元・家なし少女のはなし

 「元・家なし少女」だった妊婦が奢りにきた。麻布十番のイタリアンだ。14歳のとき、彼女は機能不全だった実家から、歌舞伎町に逃げたらしい。彼女には前科がある。


 約10年前、14歳とは思えない大人びたルックスの彼女は、生きるために働こうと思った。しかし、「親に保護されない未成年」は『透明な存在』なので、合法の働き口が用意されていない。


 しかし東京には援交があった。そこには雇用契約がなくて、未成年にピッタリだった。援交だけは『常に見過ごされる、透明な存在である私』を唯一、見過ごさなかった。ただ「ふだんは大人のフリをしている獣」の相手をするだけで良かった。やりかたはすぐに覚えた。


 それでもやはり、未成年は足を見られた。危険な目にも遭ったし、これ以上あまり続けられないと思った。行政に保護されることは、ふたたび破綻した家庭に連れ戻されることだけを意味した。でも、やはり援交をのぞいて、合法で働く方法はなかった。


 法律よりも生活のほうが大切なのは明白であったので、彼女は免許証を偽装し、働くことにした。うまくいくか分からなかったが、それはそれで良かった。どこに連れていかれてもいい。今より虚しい場所はこの世界にはないと信じられたからだ。少なくとも、見過ごされる存在ではなくなれるからだ。
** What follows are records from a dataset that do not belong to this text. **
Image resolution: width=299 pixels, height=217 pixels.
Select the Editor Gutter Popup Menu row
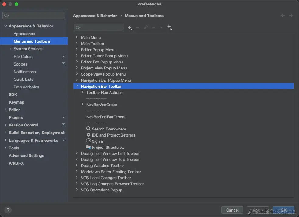[104, 56]
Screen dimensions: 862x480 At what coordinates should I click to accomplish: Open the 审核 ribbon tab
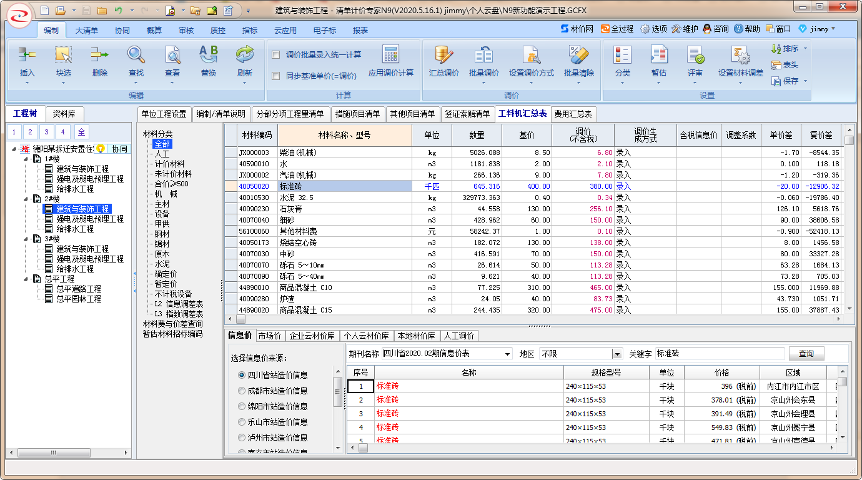point(186,30)
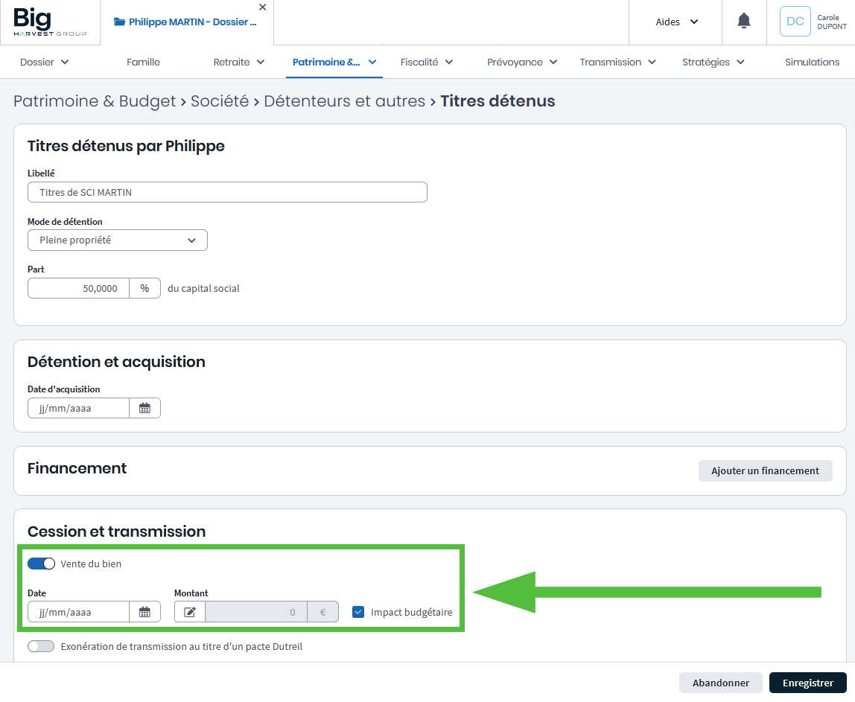Close the Philippe MARTIN dossier tab
This screenshot has height=702, width=855.
click(262, 7)
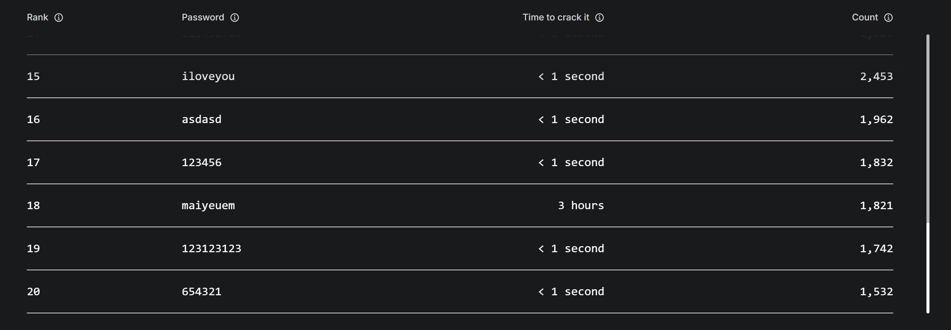
Task: Select the iloveyou password cell
Action: 208,77
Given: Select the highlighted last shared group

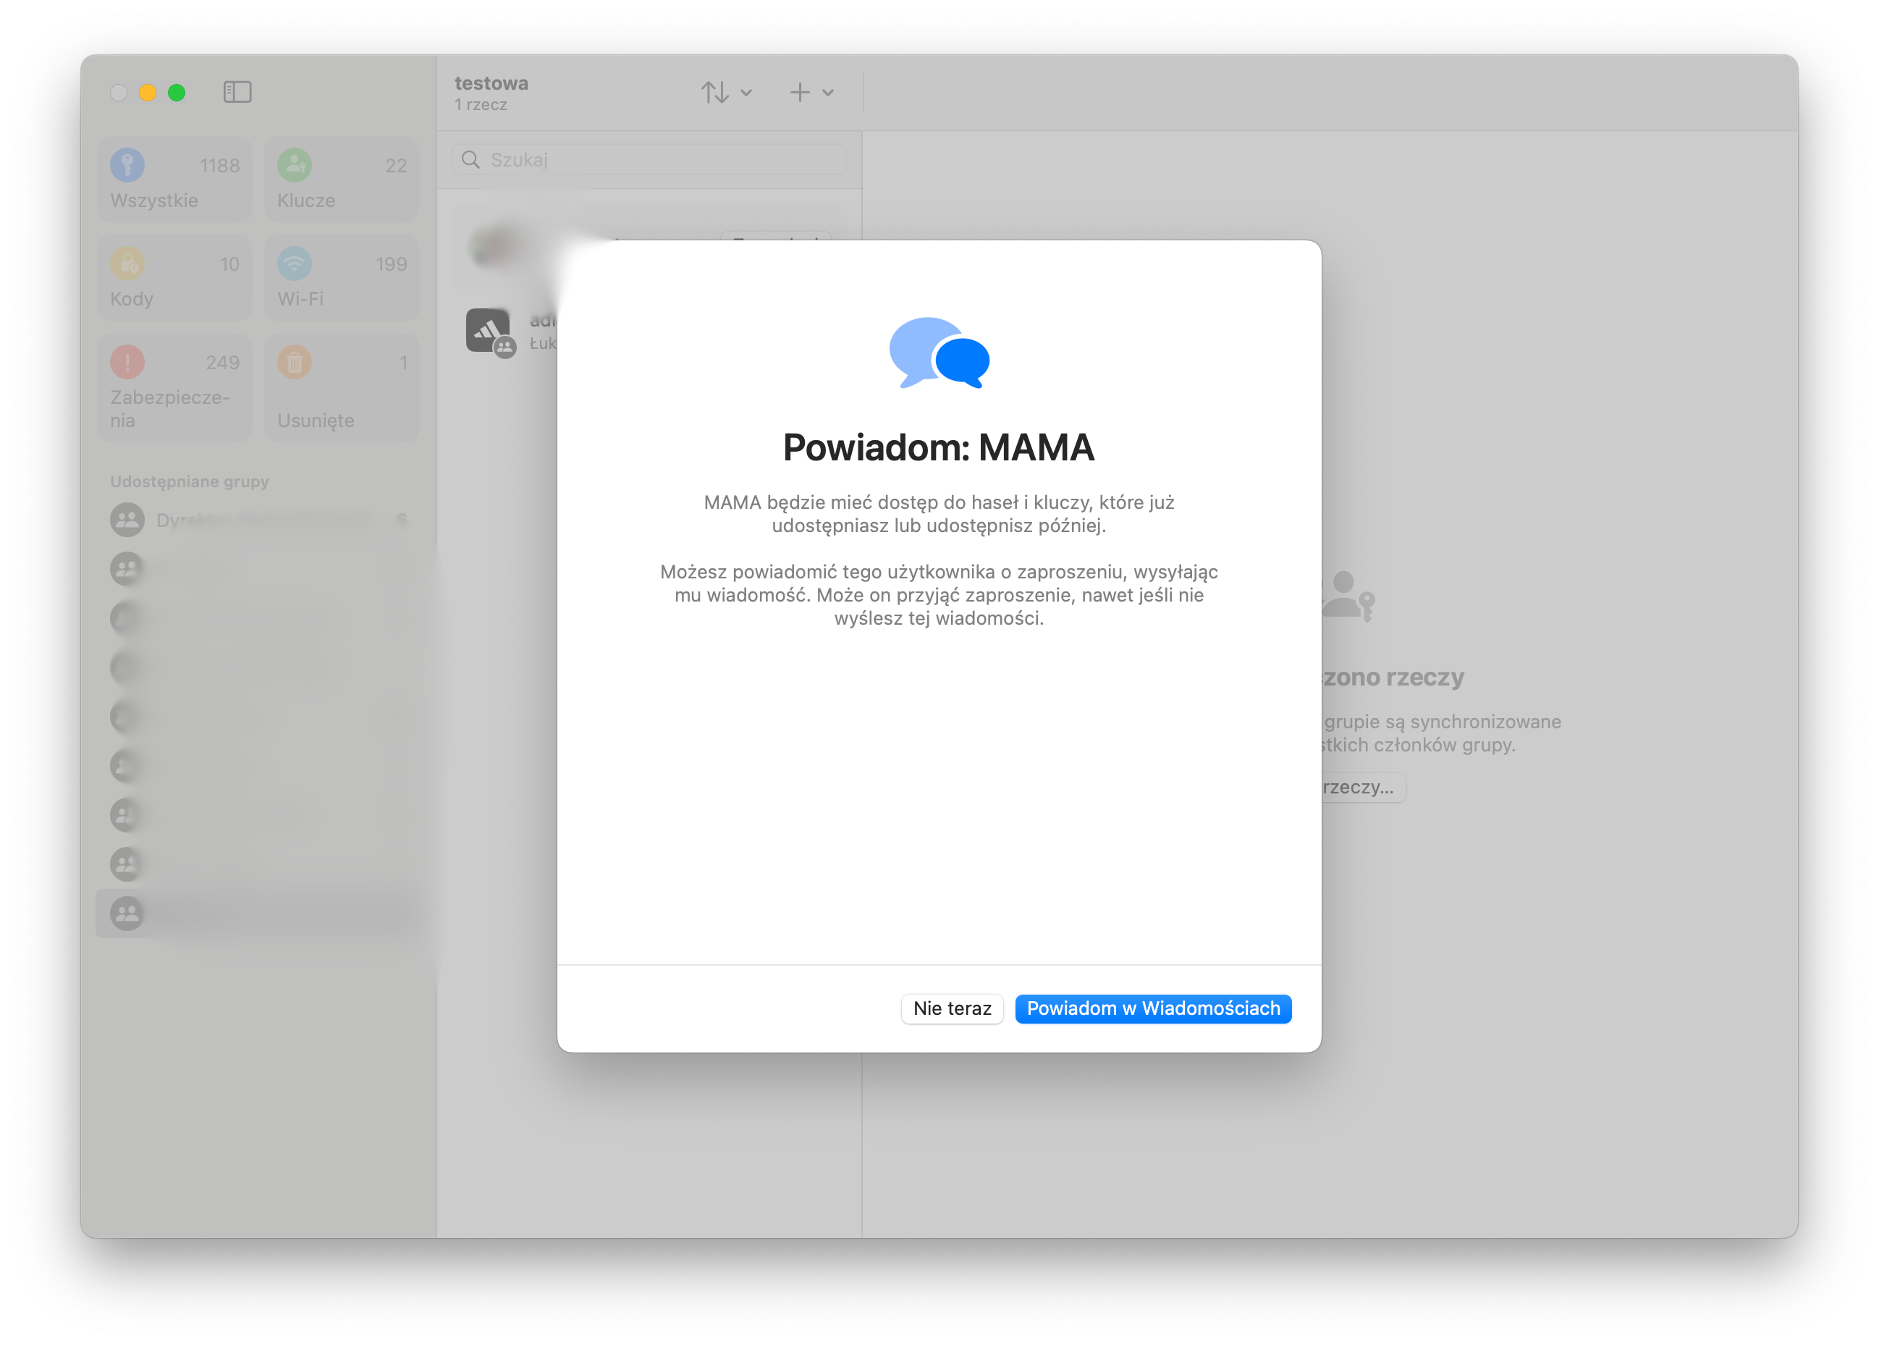Looking at the screenshot, I should pyautogui.click(x=258, y=914).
 彼女は「顔写真」以外が姉の情報で構成された運転免許を取得しようと考えた。不幸にも彼女は優秀でそれがうまくいった。しばらく夜の店で働いた。勿論、摘発されるまでの間だ。今は店で出会った客と暮らしている。交際相手はまだ麻布でワイングラスに口つける妊婦の本当の年齢をしらない。


 帰る場所のない未成年は『透明な存在』になる。それは、見過ごしてもいい、とされている人たちだ。


 『透明な存在』である彼女たちが、実際どんなに目に見えて、歌舞伎町の公園やホテル街に溢れていても、社会は「そこには誰もいない」「いないことになっているからだ」、そう呟いて立ち去る。彼女たちは「透明」だから、見過ごすことが容認されているのだ。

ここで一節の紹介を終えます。